(Exercise instructions):
• A. From the passage on the Whittemore Peterson Institute, return the words between "A Destination for" and "about this disease.", inclusive, copied exactly.
• B. Check each statement against the passage on the Whittemore Peterson Institute. Answer yes or no, and quote the words that decide it. (i) The Nevada legislature gave unanimous support to the 2005 bill creating the Institute. (ii) Harvey Whittemore is a virologist. (iii) The Institute will occupy 19,000 sq. ft. in the Center for Molecular Medicine.

START Exercise passage

These were big dreams but they thought they might be able to make good on them. Annette's husband Harvey Whittemore, an attorney and real estate developer, had been active in Nevada's political circles for many years. Harvey signed on to the project, and the three began the long odyssey of gathering the necessary financial and political support.
The Whittemores contributed significant funds and raised more, and in 2005 a bill to create the Institute got the unanimous support of the Nevada legislature. After a tumultuous budget battle in 2007 the funds for the world's first integrated ME/CFS research and treatment center were approved.
Studies Already Underway
Even though the Whittemore Peterson Institute for Neuroimmune Disease (WPI) will not open until 2010, the work has already begun. A year ago a WPI laboratory under the direction of cancer researcher and virologist Dr. Judy Mikovits, PhD, opened on the University of Nevada, Reno campus. This dynamic researcher, whose enthusiasm Annette Whittemore has called “infectious,” is collaborating with a diverse team of immunologists, clinical virologists, pharmacologists and microbiologists.
Their look at ME/CFS from a neuro-immune perspective appears be paying off, with Dr. Mikovits suggesting it could reap dividends far beyond the disease itself. "We are beginning to realize that our research program at this Institute will have a significant impact on a much larger number of diseases with similar etiologies such as autism, epilepsy and MS."
A Destination for Patients
When it opens in 2010, the Whittemore Peterson Institute for Neuroimmune Disease will occupy 19,000 sq. ft. in the Center for Molecular Medicine on the University of Nevada's Medical Campus in Reno, Nevada. It will be a place where ME/CFS patients can be diagnosed and participate in clinical trials, where novel research will be conducted, and where medical students can learn about this disease.

END Exercise passage
START Material provided

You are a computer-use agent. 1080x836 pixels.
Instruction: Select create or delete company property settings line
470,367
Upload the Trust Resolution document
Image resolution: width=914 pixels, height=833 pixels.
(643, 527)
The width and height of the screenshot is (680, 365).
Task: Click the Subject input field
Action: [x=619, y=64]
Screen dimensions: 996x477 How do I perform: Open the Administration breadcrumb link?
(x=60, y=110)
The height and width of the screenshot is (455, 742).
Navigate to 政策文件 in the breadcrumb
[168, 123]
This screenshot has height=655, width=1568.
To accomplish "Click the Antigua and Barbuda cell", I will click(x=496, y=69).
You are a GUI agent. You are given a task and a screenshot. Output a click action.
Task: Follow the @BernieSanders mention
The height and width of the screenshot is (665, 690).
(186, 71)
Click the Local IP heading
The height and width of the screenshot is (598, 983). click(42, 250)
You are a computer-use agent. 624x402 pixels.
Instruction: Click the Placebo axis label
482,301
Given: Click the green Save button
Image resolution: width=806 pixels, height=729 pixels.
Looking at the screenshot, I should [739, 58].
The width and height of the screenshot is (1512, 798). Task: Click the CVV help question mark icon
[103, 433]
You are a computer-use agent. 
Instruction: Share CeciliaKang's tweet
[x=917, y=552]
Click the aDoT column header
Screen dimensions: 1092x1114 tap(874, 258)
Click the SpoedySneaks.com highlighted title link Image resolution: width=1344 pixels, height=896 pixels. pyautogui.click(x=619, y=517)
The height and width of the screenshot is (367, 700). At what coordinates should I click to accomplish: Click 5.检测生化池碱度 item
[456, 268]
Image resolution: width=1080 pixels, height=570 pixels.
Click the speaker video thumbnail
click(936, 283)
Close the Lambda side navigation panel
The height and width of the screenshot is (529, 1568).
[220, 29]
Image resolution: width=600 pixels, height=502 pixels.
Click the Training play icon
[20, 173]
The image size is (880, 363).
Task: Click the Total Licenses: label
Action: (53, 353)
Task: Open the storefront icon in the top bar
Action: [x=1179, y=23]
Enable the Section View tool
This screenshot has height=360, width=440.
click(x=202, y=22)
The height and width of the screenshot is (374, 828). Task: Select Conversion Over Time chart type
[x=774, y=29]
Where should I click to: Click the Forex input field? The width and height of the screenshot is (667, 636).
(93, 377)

END Material provided

(Task responses):
• A.
A Destination for Patients
When it opens in 2010, the Whittemore Peterson Institute for Neuroimmune Disease will occupy 19,000 sq. ft. in the Center for Molecular Medicine on the University of Nevada's Medical Campus in Reno, Nevada. It will be a place where ME/CFS patients can be diagnosed and participate in clinical trials, where novel research will be conducted, and where medical students can learn about this disease.

• B.
(i) Yes: "in 2005 a bill to create the Institute got the unanimous support of the Nevada legislature"
(ii) No: "Annette's husband Harvey Whittemore, an attorney and real estate developer"
(iii) Yes: "will occupy 19,000 sq. ft. in the Center for Molecular Medicine"